Täglich können wir in der Presse über die aktuellen Herausforderungen des deutschen Gesundheitswesens lesen. Die steigenden Ausgaben der gesetzlichen Krankenversicherung (GKV), der Fachkräftemangel und strukturelle Defizite führen zu wachsendem politischen Handlungsdruck. Dies stellt Bundesgesundheitsministerin Nina Warken (CDU) gleich zu Beginn ihrer Amtsperiode vor große Herausforderungen.

Sie erkennt durchaus die prekäre Situation und spricht bezogen auf die finanzielle Lage des Systems von einer „angespannten Situation“: Die Liquiditätsreserve des Gesundheitsfonds und die Monatsreserven der GKV liegen deutlich unter dem gesetzlich vorgeschriebenen Niveau. Warken betonte: „Es reicht nicht mehr, nur Löcher zu stopfen – wir müssen das System strukturell stabilisieren.“

Reformschwerpunkte: Ambulantisierung, Primärarztsystem und Digitalisierung

Um das System für die Zukunft fit zu machen, greift sie die bereits bekannten Schlagworte auf:

  • Ambulantisierung: Zusammengefasst heißt das „ambulant vor stationär“, wo es medizinisch vertretbar ist. Ziel ist es, die stationäre Versorgung zu entlasten, Patientinnen und Patienten wohnortnäher zu versorgen und gleichzeitig Kosten zu senken.
  • Einführung eines Primärarztsystems: Vereinfacht gesagt unterstützt der Hausarzt bzw. die Hausärztin künftig die Patientinnen und Patienten dabei, die für sie richtige Versorgung im System zu finden. Ziel ist nicht in erster Linie die Kosteneinsparung, sondern vielmehr die Verbesserung der Versorgung durch eine bedarfs- und zielorientierte Inanspruchnahme.
  • Ausbau der Digitalisierung: Digitalisierung soll dort erfolgen, wo sie sinnvoll und möglich ist.
  • Reform der Notfallversorgung: Ziel ist es, Patientinnen und Patienten bedarfsorientiert zu leiten und die Notfalleinrichtungen zu entlasten.
  • Entbürokratisierung: Hierbei geht es um die Reduktion von Dokumentationsaufwand und Verwaltungsprozessen.

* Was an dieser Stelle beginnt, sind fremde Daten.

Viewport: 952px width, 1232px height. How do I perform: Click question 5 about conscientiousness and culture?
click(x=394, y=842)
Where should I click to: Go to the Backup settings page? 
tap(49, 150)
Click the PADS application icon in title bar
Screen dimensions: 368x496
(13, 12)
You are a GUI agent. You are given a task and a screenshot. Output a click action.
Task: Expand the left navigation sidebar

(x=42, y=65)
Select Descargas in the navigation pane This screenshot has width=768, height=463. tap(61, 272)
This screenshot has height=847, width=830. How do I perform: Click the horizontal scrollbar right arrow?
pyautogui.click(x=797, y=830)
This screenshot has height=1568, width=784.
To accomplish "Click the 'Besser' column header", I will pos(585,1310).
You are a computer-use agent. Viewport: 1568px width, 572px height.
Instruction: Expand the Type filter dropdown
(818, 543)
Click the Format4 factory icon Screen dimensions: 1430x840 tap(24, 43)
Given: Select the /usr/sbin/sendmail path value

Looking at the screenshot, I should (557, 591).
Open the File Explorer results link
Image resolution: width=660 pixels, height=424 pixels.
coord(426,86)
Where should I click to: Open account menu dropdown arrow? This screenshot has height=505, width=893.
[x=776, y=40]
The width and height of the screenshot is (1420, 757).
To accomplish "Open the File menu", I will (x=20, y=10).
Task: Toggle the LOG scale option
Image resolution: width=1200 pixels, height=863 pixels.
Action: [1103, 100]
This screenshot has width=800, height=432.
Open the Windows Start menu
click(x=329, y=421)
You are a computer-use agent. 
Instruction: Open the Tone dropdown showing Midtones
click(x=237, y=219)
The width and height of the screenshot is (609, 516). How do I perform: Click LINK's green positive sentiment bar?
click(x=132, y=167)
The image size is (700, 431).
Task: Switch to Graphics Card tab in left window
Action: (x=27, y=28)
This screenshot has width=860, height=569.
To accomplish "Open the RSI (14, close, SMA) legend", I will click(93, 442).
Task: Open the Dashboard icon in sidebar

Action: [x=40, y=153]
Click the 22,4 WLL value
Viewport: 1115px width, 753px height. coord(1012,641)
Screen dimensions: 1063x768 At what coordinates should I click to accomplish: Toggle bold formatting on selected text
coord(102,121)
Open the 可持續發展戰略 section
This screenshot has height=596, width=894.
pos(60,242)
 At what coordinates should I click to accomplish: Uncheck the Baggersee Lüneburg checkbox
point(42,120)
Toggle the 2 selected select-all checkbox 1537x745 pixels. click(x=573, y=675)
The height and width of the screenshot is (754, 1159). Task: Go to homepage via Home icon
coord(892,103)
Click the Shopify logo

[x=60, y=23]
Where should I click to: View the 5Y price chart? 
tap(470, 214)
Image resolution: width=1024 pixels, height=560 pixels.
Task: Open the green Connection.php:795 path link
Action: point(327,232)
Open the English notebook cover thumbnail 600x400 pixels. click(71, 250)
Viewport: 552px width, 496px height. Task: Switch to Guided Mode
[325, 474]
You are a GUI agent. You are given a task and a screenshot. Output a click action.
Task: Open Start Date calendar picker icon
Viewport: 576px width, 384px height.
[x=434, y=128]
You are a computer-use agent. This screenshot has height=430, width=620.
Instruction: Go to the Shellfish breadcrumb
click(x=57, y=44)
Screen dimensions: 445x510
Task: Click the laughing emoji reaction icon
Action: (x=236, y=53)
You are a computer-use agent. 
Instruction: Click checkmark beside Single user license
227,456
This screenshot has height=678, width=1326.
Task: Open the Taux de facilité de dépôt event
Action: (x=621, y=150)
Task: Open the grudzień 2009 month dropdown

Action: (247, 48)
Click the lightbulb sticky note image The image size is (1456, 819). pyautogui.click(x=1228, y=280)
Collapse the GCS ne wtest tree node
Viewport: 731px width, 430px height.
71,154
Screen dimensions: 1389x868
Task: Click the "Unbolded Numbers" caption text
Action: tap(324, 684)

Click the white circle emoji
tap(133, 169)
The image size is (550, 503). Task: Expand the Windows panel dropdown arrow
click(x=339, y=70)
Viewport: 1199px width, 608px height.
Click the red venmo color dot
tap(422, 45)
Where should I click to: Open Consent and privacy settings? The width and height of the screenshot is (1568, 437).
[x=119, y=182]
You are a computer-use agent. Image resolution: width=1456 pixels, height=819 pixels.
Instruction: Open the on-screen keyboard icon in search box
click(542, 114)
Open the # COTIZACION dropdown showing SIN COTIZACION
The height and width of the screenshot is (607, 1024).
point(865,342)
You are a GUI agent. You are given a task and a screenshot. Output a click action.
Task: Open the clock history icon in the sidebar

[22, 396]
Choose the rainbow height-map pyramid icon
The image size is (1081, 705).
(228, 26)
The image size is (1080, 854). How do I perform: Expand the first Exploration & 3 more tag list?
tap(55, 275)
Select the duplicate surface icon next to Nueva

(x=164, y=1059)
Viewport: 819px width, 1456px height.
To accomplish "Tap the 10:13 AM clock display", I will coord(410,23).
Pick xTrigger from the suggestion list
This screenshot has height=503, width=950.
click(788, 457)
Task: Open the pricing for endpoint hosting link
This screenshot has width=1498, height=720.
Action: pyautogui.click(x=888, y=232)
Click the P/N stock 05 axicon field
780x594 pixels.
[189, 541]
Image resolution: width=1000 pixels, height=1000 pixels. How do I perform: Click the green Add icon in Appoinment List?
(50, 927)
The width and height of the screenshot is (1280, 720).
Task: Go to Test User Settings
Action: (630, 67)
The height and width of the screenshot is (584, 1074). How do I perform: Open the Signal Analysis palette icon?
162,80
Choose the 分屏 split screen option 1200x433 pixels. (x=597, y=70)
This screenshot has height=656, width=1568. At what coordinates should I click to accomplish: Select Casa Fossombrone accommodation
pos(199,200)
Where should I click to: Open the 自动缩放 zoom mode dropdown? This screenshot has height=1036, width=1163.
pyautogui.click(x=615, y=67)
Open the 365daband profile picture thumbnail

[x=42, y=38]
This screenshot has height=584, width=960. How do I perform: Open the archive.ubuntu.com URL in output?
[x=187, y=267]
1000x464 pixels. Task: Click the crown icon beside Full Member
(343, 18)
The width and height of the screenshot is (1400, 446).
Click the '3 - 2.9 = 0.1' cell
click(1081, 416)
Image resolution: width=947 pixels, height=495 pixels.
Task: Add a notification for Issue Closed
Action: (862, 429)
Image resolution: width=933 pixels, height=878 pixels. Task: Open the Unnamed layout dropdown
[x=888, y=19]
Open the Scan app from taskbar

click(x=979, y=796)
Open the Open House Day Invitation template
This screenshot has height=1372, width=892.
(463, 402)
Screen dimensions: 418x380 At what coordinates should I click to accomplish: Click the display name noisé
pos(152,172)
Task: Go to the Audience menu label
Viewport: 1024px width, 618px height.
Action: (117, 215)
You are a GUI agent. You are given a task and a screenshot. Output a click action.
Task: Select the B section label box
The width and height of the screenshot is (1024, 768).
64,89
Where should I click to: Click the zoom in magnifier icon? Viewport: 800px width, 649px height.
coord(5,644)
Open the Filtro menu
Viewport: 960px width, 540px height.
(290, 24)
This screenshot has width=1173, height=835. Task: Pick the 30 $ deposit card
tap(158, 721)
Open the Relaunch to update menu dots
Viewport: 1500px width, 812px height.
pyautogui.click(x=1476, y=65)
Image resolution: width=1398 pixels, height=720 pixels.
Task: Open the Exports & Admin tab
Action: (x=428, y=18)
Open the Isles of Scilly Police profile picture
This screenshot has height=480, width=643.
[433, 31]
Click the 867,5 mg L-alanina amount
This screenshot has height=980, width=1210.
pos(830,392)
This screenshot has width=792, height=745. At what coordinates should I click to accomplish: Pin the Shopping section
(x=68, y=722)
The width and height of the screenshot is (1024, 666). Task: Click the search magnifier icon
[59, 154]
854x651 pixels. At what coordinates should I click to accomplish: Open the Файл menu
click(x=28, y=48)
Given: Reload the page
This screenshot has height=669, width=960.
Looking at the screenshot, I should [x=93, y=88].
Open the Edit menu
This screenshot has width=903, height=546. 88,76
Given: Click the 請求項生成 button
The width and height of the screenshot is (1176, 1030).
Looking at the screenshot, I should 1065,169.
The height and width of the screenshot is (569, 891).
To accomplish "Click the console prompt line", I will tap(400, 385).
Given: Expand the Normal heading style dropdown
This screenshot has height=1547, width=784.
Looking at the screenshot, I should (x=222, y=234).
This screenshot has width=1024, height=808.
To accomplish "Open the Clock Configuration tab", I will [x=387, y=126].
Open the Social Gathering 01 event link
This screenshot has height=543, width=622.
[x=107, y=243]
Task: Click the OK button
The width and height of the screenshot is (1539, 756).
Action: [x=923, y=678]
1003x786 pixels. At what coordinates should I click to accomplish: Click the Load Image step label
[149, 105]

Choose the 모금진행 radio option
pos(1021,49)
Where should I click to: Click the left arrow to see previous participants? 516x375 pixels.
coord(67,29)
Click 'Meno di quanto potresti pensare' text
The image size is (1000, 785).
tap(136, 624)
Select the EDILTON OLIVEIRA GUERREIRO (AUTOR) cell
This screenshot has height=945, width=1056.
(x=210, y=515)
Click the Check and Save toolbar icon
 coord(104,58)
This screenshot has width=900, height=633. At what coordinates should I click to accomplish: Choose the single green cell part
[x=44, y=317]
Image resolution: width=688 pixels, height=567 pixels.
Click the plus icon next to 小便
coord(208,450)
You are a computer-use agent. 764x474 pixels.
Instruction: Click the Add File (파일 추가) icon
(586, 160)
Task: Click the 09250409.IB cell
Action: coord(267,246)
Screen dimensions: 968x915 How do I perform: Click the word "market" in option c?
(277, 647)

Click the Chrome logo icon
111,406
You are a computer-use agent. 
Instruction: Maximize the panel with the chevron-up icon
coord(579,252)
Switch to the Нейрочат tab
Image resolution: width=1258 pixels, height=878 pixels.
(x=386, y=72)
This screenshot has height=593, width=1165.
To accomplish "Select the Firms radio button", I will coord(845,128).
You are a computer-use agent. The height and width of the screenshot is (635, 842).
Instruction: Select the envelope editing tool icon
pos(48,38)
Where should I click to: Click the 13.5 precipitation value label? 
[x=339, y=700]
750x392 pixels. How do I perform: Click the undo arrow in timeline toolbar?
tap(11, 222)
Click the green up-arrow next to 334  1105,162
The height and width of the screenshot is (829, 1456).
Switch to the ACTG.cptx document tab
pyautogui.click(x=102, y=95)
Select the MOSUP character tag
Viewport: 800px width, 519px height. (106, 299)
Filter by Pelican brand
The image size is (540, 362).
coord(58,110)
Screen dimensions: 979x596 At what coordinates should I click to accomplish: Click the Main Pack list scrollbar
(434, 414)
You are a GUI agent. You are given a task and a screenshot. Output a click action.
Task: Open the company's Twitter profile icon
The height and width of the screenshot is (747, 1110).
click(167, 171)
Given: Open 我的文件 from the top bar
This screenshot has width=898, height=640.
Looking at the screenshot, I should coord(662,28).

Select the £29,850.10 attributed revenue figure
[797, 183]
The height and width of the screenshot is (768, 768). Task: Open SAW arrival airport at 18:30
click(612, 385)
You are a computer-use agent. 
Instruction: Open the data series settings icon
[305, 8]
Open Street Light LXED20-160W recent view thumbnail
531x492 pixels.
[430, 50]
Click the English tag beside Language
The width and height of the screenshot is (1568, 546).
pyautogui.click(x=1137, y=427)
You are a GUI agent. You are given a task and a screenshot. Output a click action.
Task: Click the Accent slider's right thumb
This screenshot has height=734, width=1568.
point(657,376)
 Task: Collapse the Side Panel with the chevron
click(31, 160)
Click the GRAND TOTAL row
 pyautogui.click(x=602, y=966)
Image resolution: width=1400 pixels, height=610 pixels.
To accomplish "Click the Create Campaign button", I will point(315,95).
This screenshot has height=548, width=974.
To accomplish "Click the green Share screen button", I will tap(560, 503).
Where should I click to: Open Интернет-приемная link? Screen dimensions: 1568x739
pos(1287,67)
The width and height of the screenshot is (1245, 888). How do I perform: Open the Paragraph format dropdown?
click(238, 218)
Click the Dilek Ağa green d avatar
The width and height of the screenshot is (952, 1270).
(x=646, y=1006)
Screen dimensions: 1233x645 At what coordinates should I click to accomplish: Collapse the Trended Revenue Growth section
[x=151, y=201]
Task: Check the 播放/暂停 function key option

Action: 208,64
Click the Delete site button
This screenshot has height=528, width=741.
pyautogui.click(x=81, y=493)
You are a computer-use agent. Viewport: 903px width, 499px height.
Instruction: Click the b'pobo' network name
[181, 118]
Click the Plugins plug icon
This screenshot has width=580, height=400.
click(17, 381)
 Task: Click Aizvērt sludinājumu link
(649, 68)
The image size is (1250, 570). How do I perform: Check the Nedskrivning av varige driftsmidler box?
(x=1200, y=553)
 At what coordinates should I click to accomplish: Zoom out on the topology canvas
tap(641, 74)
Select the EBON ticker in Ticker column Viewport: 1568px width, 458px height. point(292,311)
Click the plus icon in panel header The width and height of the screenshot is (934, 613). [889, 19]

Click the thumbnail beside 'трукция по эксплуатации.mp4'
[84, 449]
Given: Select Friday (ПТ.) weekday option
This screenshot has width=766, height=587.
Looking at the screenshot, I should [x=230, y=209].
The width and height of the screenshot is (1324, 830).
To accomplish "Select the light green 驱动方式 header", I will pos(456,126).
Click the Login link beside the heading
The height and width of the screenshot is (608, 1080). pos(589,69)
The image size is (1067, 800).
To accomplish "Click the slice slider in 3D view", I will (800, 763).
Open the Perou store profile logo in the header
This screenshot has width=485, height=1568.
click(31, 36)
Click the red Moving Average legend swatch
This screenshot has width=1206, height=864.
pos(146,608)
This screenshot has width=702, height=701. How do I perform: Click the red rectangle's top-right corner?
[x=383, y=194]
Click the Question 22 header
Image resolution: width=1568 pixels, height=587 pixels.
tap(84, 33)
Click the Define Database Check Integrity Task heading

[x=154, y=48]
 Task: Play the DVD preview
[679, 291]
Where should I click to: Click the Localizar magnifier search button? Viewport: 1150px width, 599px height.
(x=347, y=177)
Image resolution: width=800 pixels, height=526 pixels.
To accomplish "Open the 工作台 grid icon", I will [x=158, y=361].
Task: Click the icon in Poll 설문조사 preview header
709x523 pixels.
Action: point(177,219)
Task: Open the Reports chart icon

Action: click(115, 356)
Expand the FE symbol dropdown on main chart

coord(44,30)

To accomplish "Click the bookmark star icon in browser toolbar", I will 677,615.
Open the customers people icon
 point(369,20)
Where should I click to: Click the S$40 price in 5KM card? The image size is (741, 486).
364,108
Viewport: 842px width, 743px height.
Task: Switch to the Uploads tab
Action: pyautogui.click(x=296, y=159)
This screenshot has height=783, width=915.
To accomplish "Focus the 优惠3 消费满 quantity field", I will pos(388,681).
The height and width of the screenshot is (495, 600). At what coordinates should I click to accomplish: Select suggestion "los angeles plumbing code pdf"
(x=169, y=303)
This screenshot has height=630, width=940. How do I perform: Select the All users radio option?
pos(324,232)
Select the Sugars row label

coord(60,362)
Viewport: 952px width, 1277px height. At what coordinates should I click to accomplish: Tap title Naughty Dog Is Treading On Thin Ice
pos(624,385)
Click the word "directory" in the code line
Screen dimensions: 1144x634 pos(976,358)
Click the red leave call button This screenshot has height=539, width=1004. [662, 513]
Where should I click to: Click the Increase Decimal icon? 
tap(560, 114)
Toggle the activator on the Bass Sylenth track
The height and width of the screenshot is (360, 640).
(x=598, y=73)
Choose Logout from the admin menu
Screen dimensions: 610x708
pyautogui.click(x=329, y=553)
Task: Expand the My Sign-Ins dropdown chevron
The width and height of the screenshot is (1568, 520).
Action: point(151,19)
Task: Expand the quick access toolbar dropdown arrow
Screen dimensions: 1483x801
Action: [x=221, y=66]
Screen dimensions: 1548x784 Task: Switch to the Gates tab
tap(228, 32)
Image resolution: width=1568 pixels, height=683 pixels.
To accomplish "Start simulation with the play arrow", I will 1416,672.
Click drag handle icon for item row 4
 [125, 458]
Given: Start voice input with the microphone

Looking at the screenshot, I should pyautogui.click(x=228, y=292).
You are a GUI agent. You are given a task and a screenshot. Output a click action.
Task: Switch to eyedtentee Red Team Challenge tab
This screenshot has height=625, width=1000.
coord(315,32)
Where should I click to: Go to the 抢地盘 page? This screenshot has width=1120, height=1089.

Die verschiedenen Akteure des Gesundheitssystems positionieren sich zu diesen Vorschlägen erwartungsgemäß unterschiedlich: Während GKV und KBV die Ambulantisierung befürworten, äußert die DKG naturgemäß Vorbehalte und warnt vor einem unzureichenden Ausgleich der dadurch entstehenden Erlösausfälle für Krankenhäuser. Von der Einführung eines Primärarztsystems erhofft sich die GKV eine bessere Koordination der Versorgung und die Vermeidung von Überversorgungen. Die KBV fordert ergänzend klare Regeln und eine angemessene Vergütung für die koordinierende Rolle der Hausärztinnen und Hausärzte. Die DKG mahnt an, dass die Rolle der Krankenhäuser in der sektorenübergreifenden Versorgung klar definiert und gestärkt bleiben muss, um eine qualitativ hochwertige Versorgung insbesondere bei komplexen Fällen zu gewährleisten.

Reformdruck trifft auf begrenzte Mittel

Die Digitalisierung wird als entscheidender Impulsgeber im System gesehen. Doch der Weg dorthin – insbesondere die Transformationskosten – muss laut KBV und DKG finanziert werden. Die bisher zur Verfügung gestellten Mittel reichen – wie so oft – nicht aus. Die Digitalisierung ist zudem ein Lösungsansatz für die Entbürokratisierung: Statt Papierdokumentation mit anschließender Übertragung ins digitale System soll künftig direkt digital dokumentiert werden. Gleichzeitig bleibt oft unklar, warum bestimmte Inhalte überhaupt dokumentiert werden – ein Problem, das auch die Digitalisierung allein nicht lösen kann.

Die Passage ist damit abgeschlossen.